Łuk od strony parkingu zawodników i obie proste toru są już w takim stanie, że można byłoby nawet odjechać zawody, nie tylko trening czy sparing - ocenia Robert Kempiński, trener GKM. - Jedynie na poprawę stanu pierwszego wirażu, jak co roku, poczekamy dłużej. Jest jeszcze zbyt mokry. Od tej strony jest więcej cienia, z powodu wysokich drzew.
Toromistrz od około tygodnia, codziennie dogląda stanu toru na stadionie żużlowym. - Codziennie po nawierzchni toru jeździ traktor z szyną. Toromistrz gotów jest nawet pracować w weekendy, gdyby tylko było słońce - objaśnia Robert Kempiński, szkoleniowiec GKM. Zamontowane są pneumatyczne bandy.
Przeczytaj także: Cztery nowe podprowadzające - wybrane.

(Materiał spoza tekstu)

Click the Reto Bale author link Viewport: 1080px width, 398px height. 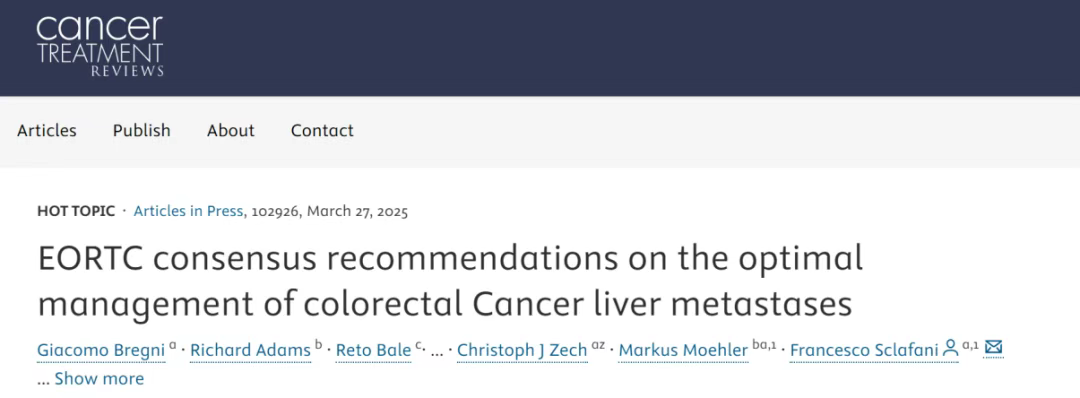(373, 350)
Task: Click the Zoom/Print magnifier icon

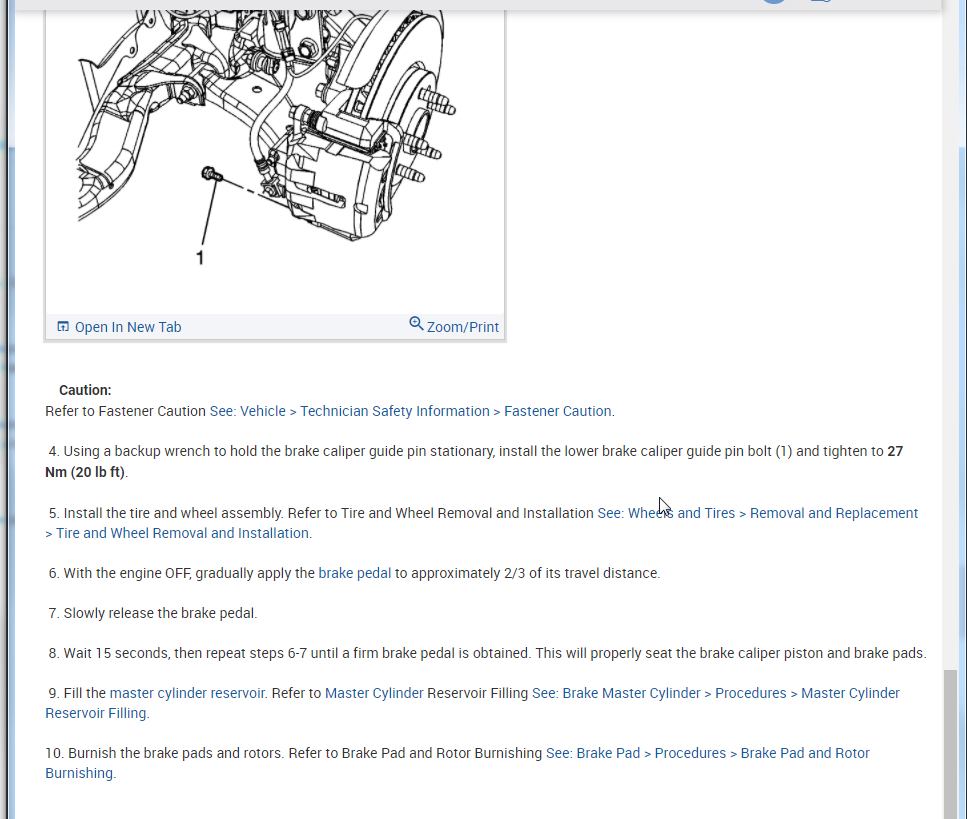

Casting w GKM Grudziądz [zdjęcia, wideo]
Jeśli pogoda nie pokrzyżuje planów, krajowi żużlowcy GKM wyjadą 5 marca na swój pierwszy w tym sezonie trening w Grudziądzu. - Trening w środę będzie bez Sebastiana Ułamka. Właśnie 5 marca jedzie do Anglii po odbiór silników - tłumaczy Kempiński. - Na pierwsze treningi dojadą ci zawodnicy, którzy nie muszą w tych dniach załatwiać spraw sprzętowych. Rozpoczniemy od treningów porannych, gdyż nawierzchnia jest o tej porze twardsza, bardziej zmrożona. Wstępnie wyznaczyłem godz. 8.00.
Pierwsze treningi na torze chcą obserwować kibice GKM, tęskniący już do emocji żużlowych.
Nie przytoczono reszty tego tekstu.